SCHLIEREN, SWITZERLAND — Gary McGann, chairman of Aryzta AG, unveiled in a July 20 letter to shareholders that he plans to step down from his post at the conclusion of the company’s extraordinary general meeting set for Sept. 16 unless, prior to the date of the meeting, Aryzta has announced a transaction for shareholder consideration that the board considers to be in the best interests of the company and all of its stakeholders.

“I do not believe that any form of contested process is in the interests of Aryzta,” Mr. McGann said.

Mr. McGann’s letter comes two months after an investor group led by shareholders Cobas Seleccion, Cobas International and Veraison Sicav requested that an extraordinary general meeting be called to strengthen Aryzta AG’s leadership with new members “with recognized experience in the bakery industry.”

At that time, the investor group called for the removal of Mr. McGann as chairman and the installation of Urs Ernst Jordi as his replacement. Mr. Jordi is former head of Aryzta Europe and former chief executive officer of Hiestand Holding AG.

The investor group also called for the removal of Annette Flynn, Dan Flinter, Rolf Watter and Kevin Toland as members of the board. While Aryzta’s board has determined the removal of the directors should be rejected, Mr. Flinter and Mr. Watter both have declared their resignations from the board effective at the conclusion of the extraordinary general meeting.  

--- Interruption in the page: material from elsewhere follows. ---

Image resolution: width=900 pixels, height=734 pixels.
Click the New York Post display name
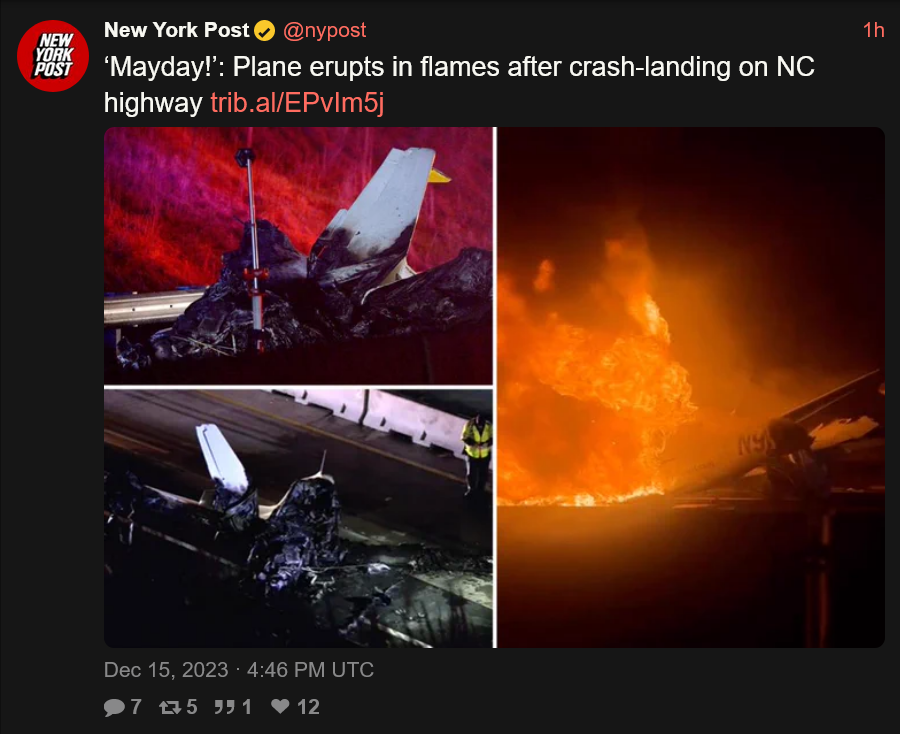[x=177, y=30]
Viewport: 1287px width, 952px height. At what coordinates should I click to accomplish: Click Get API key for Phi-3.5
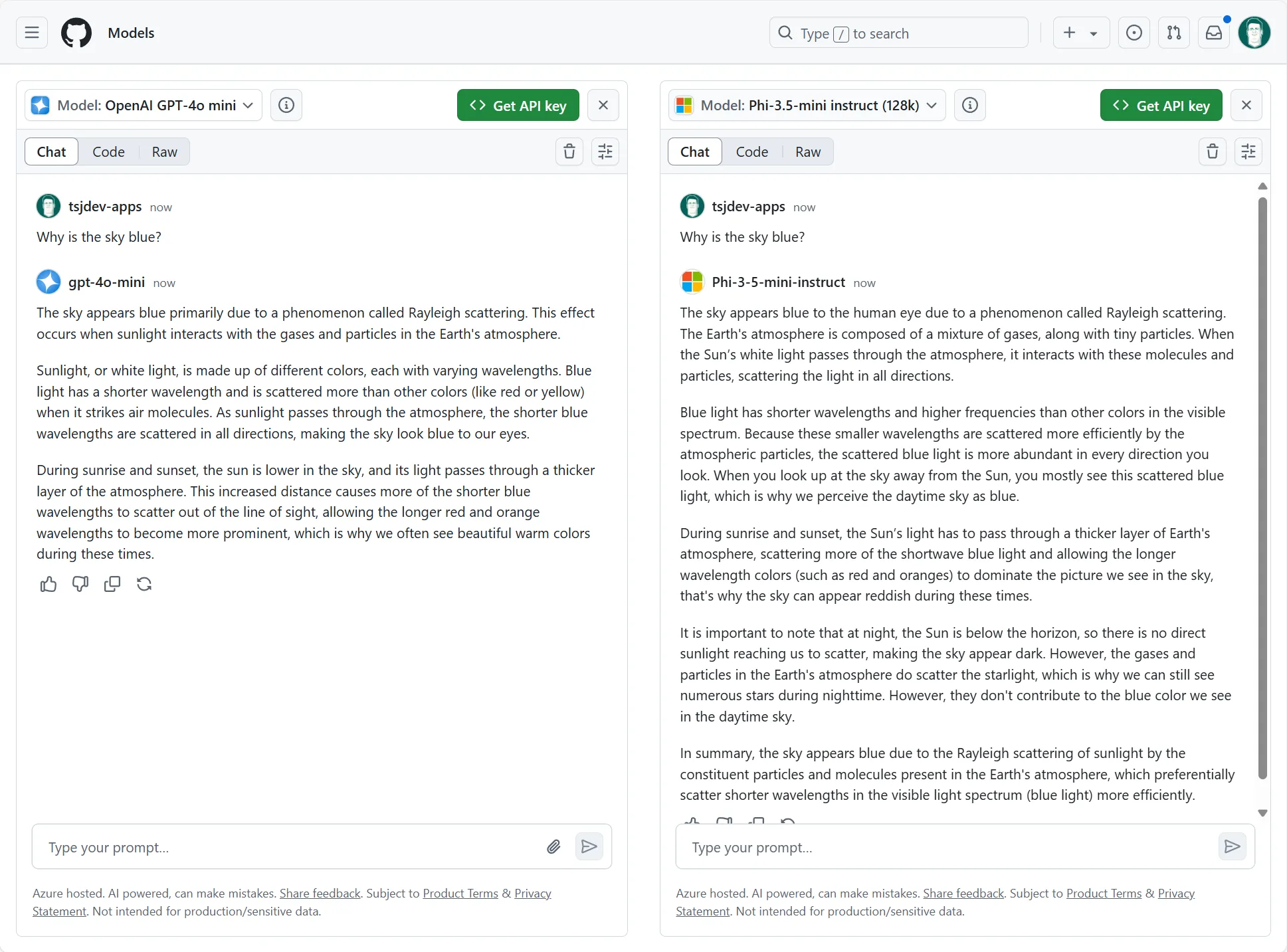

Meanwhile, Mr. McGann said Ms. Flynn, as chair of the company’s audit committee, plays a vital role and should not be removed from the board.

“Annette brings experience, continuity and diversity of thought and is an important member of the board,” he noted in the letter.

Likewise, Mr. McGann said Mr. Toland’s presence on the board is “fundamentally important.”

“Having the CEO as a member of the board allows for appropriate management representation on the board together with a direct and immediate information exchange between the board and management,” Mr. McGann said. “Further, Kevin’s position as a member of the board is important to our customers and our people. The leadership of Kevin Toland is vital to the future of the company, and any diminution in his role and authority is considered by the board to be contrary to the best interests of the company and all of its stakeholders.”

Also in the letter to shareholders, Mr. McGann said that over the past two months a number of third parties have expressed an unsolicited interest in acquiring Aryzta’s entire issued share capital. The Sept. 16 extraordinary general meeting primarily is intended to provide the opportunity to allow the strategic review process, and the assessment of any possible offer that may be forthcoming from third parties in connection with that process, to be sufficiently advanced to enable the board to frame an appropriate recommendation, Mr. McGann said.

“The proposed timing also reflects a desire to avoid further instability consequent upon the economic impact of COVID-19,” he added.